## Instructions for the task:
In the records below, find each line containing the word "name" and copy it.

________

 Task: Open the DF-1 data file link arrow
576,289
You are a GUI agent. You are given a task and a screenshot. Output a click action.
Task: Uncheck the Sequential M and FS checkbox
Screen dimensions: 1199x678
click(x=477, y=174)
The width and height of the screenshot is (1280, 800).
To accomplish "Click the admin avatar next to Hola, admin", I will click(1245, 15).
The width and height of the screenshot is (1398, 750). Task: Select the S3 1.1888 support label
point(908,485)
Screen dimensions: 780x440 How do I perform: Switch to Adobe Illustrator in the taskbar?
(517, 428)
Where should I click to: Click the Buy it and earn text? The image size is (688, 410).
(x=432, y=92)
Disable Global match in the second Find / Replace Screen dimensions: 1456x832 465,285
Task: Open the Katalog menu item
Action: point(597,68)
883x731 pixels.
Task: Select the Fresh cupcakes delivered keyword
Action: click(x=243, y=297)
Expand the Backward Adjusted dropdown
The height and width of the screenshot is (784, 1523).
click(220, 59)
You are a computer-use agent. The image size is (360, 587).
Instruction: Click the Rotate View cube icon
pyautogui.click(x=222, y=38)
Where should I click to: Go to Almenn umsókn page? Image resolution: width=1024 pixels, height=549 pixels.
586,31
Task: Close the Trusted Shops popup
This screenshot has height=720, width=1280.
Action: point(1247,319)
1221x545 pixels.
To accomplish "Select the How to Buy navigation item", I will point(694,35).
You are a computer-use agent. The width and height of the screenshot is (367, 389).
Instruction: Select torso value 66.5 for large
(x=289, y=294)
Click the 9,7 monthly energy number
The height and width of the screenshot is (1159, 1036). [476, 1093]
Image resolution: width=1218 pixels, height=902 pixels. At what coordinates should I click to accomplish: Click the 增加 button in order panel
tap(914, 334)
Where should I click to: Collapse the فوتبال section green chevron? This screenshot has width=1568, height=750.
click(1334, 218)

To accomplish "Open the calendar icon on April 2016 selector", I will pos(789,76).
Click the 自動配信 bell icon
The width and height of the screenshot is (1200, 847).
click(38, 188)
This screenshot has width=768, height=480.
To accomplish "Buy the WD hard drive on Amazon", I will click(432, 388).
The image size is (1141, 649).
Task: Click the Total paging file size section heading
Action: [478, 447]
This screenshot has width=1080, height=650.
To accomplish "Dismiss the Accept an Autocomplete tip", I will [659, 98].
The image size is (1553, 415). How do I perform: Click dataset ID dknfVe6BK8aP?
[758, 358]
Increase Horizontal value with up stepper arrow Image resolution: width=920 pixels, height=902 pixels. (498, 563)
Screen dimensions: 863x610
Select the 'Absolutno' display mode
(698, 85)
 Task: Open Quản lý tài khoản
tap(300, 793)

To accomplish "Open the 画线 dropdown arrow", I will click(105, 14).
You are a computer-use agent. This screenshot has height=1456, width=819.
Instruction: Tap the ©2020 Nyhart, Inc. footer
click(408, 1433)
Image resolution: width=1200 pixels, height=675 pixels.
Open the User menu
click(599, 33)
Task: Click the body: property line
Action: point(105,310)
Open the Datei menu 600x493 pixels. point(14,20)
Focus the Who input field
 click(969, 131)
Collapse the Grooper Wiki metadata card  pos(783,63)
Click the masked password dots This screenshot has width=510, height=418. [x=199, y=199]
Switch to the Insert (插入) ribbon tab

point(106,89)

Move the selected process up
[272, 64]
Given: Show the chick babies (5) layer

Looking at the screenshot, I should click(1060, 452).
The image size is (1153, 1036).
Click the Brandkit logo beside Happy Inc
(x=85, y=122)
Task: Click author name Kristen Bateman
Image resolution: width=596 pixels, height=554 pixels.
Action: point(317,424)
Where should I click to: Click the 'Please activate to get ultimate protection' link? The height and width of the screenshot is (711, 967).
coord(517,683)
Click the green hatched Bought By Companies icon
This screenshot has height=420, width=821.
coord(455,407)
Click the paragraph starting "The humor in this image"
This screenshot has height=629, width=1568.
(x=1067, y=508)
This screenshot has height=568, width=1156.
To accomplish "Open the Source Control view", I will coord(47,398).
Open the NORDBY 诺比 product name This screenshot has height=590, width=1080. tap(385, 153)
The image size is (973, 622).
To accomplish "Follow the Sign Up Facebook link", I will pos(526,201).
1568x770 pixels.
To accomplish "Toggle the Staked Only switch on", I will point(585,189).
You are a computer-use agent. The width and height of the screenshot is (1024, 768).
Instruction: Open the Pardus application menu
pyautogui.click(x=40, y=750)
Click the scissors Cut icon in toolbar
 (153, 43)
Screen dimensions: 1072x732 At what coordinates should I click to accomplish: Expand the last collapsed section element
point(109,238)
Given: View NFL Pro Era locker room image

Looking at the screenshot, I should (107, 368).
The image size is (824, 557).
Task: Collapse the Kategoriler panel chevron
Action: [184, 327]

________

## Answer to the exercise:
Task: Click author name Kristen Bateman
Open the NORDBY 诺比 product name This screenshot has height=590, width=1080. tap(385, 153)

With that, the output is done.